Seth Rollins accepts Dean Ambrose's challenge for Money in the Bank.

And that’s who came out in the opening RAW promo. He cut through all voices like a fist through a wall, and asserted himself as a dominant character.

Later in the evening, he was still accompanied to the ring by The Authority to attack Roman Reigns. This creates something of a narrative inconsistency where his earlier comments appear ineffectual. The audience isn't permitted to commit to perceiving the character one way or the other, because the character becomes inconsistent. I understand that we needed to see The Authority come down to the ring and fight Reigns and Ambrose to close the show, but it also just doesn’t make too much sense that Kane would be willing to help a guy who called him a “seven-foot piece of crap” earlier in the night.

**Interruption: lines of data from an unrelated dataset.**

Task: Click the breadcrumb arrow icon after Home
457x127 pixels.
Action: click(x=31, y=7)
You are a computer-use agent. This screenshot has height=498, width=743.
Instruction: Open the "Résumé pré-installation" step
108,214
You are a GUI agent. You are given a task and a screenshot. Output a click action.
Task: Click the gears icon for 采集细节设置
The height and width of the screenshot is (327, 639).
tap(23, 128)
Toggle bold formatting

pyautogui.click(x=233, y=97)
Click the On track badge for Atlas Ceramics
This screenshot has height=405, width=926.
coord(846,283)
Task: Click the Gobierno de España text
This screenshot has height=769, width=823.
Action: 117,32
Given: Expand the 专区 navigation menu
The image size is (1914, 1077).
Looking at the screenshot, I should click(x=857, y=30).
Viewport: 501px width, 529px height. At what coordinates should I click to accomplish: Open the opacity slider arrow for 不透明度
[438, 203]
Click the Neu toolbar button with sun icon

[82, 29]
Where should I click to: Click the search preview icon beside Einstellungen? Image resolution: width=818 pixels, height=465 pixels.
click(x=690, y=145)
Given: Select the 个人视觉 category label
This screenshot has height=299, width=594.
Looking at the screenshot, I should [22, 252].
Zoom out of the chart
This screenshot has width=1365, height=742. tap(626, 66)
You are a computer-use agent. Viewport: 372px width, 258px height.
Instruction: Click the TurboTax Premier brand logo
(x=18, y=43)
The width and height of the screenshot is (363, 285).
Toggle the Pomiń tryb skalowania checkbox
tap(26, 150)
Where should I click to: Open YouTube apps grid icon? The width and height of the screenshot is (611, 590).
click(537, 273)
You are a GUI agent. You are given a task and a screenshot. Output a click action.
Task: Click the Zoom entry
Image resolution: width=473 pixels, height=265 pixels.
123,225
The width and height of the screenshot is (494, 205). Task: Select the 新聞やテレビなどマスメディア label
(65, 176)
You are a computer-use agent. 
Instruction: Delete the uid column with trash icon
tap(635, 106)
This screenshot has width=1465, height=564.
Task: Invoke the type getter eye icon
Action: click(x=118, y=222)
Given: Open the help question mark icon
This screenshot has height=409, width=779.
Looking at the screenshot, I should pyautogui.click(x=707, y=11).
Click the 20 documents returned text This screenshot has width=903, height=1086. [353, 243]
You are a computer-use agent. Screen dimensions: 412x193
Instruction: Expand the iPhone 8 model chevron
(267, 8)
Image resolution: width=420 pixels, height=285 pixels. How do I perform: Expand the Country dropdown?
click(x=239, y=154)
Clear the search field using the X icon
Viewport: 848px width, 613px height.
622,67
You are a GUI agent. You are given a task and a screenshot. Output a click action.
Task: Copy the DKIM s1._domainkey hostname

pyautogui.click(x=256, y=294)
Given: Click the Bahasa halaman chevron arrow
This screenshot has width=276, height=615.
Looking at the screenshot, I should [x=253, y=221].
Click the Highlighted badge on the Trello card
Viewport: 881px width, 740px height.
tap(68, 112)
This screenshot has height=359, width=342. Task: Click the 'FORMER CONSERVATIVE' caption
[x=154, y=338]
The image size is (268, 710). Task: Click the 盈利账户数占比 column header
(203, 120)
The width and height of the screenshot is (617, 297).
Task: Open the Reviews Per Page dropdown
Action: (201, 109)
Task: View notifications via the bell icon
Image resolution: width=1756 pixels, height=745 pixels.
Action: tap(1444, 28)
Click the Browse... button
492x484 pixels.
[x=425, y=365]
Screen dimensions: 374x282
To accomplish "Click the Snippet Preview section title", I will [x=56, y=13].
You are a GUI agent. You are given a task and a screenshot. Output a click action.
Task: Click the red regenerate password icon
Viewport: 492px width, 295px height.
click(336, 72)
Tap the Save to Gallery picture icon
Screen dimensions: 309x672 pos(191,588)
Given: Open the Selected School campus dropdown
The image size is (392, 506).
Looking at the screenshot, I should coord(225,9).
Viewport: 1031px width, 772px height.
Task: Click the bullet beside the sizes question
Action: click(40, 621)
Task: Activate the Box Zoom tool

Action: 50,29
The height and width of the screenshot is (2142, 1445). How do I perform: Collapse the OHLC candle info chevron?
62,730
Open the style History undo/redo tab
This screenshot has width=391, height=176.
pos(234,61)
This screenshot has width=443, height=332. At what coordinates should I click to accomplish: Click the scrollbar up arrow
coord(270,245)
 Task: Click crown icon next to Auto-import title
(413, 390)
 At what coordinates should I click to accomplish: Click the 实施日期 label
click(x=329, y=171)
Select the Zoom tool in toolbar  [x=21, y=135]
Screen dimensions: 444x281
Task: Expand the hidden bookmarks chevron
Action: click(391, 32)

I’m not arguing that this should be cleared up, or that I need to know anything (anymore) about Kane. I'm not on my podium preaching narrative-consistency here.

I’m simply arguing that a liberated Seth Rollins (both behind the scenes and on-screen) is best for business. I’m arguing that the disbanding of The Authority in its current form is, unquestionably, best for business.

Seth Rollins with J&J Security and Kane.

A Seth Rollins with just J&J or a Seth Rollins with just Triple H in his corner, who regularly cuts promos about his own excellence, and never backs down from a fight because he knows that he can beat all comers (because he’s prepared for every situation thanks to the aid of J&J or Triple H and his cunning, devious, active mind) is the Seth Rollins that Seth Rollins clearly wants to be.

The same is true of Dean Ambrose and Roman Reigns.

Dean is not just a whacky dude to be branded “Lunatic Fringe” and then remain within that tee-shirt selling box. He’s an energetic performance-powerhouse whose psychological depths and deep connection with the millennial generation's consciousness have yet be fully comprehended (by the company and the viewer alike).

Dean Ambrose.

Roman isn’t just the “Belee Dat!” guy who throws superman punches and spears. He’s an excellent storyteller who understands, better than most on the roster, how to sell pain and earn genuine sympathy while simultaneously energizing the audience with his comic-book inspired poses and athletic flourishes. He is one of the few performers who tells a believable fight-story, his expressiveness in a match, his heavy-breaths and winces, and his occasional, incredulous grin creating a convincing, human character. 

One of the most interesting moments of the night - Roman Reigns and Bray Wyatt slapping at one another and seemingly enjoying it.

Moving forward, I would encourage the WWE to pull back a bit when it comes to scripting these three. Give them the creative freedom Kevin Owens and John Cena had last night. That doesn't mean handing them a microphone and offering no direction and no semblance of structure. That means cultivating, intelligently, what's best in each of these superb talents.

They are a garden of pro-wrestling perfection that only needs a bit of water every now and again. They will flourish when they are provided a general narrative framework that encourages improvisational freedom from one segment to the next.

These three former members of The Shield are where the money is.

These three former members of The Shield are where the story is.

These three former members of The Shield are where the fun is.

And fun is what we need on Monday Night Raw.